[Data records]:
....

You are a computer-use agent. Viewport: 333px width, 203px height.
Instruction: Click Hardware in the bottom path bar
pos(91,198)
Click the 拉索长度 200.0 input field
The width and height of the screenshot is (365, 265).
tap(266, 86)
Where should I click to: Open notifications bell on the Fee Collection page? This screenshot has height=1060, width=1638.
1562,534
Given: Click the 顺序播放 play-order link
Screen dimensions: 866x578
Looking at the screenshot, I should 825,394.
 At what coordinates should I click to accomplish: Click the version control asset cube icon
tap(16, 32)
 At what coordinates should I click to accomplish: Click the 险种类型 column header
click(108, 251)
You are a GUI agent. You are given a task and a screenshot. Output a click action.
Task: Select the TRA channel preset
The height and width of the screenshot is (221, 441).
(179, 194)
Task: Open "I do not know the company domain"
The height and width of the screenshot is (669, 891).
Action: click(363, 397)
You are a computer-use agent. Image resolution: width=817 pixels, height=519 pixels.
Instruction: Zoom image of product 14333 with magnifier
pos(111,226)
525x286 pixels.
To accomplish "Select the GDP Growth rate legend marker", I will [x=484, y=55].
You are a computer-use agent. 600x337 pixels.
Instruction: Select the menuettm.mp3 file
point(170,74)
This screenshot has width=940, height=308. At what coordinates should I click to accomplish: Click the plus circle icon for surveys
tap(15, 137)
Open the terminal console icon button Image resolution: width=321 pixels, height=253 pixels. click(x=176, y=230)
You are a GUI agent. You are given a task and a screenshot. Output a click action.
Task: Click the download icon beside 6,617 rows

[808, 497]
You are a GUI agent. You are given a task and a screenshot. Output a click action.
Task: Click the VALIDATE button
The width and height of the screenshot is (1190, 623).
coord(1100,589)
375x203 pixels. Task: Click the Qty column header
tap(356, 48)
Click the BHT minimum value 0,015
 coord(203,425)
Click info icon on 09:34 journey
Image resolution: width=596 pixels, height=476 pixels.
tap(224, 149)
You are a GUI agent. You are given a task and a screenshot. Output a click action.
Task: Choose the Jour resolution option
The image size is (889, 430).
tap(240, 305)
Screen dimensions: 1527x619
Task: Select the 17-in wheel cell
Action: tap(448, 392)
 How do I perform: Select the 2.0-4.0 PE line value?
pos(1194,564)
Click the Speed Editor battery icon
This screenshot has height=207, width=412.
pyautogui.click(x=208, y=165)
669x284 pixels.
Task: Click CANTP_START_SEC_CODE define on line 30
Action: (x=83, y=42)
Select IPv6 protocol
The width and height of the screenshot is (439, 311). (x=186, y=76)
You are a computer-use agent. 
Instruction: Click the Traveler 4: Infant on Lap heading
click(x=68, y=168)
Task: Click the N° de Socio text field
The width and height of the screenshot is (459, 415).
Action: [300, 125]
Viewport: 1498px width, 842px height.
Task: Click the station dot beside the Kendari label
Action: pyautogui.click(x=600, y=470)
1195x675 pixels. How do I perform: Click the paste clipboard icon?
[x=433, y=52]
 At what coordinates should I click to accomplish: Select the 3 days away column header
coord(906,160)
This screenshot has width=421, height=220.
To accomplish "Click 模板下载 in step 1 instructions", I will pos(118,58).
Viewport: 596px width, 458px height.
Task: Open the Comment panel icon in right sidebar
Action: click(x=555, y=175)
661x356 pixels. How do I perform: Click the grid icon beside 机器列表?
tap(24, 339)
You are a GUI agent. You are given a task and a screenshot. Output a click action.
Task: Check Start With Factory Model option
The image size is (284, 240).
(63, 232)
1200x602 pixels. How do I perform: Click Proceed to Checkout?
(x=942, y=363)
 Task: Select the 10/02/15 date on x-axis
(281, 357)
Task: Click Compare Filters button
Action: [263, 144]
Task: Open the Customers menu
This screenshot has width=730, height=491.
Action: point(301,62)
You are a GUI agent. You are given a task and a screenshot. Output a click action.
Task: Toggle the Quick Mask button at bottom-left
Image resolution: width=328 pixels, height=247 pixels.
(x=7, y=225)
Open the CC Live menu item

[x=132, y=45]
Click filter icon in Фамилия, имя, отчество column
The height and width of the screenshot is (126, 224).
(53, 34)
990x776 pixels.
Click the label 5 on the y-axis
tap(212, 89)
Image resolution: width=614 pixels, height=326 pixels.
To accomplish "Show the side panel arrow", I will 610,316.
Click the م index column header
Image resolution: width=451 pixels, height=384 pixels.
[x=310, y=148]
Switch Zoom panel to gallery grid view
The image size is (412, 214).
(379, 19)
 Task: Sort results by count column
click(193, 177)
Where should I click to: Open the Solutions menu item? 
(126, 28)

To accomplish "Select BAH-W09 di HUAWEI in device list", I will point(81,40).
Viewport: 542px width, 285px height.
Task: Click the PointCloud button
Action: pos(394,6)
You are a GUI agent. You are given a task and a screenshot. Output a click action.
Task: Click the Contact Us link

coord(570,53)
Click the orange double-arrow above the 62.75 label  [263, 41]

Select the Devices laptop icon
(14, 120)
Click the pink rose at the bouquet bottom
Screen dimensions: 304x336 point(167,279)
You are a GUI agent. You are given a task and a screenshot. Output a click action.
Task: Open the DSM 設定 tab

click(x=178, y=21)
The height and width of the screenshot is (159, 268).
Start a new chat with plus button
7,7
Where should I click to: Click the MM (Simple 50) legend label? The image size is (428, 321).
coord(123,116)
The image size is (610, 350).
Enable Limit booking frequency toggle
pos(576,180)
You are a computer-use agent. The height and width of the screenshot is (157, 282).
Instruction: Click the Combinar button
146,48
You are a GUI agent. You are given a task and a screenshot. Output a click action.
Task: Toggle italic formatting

....

[Task prompt]:
Quote only the lines from the one containing "Where should I click to: Click" through the final line of the records, with both ends included.

[Exercise output]:
Where should I click to: Click the MM (Simple 50) legend label? The image size is (428, 321).
coord(123,116)
The image size is (610, 350).
Enable Limit booking frequency toggle
pos(576,180)
You are a computer-use agent. The height and width of the screenshot is (157, 282).
Instruction: Click the Combinar button
146,48
You are a GUI agent. You are given a task and a screenshot. Output a click action.
Task: Toggle italic formatting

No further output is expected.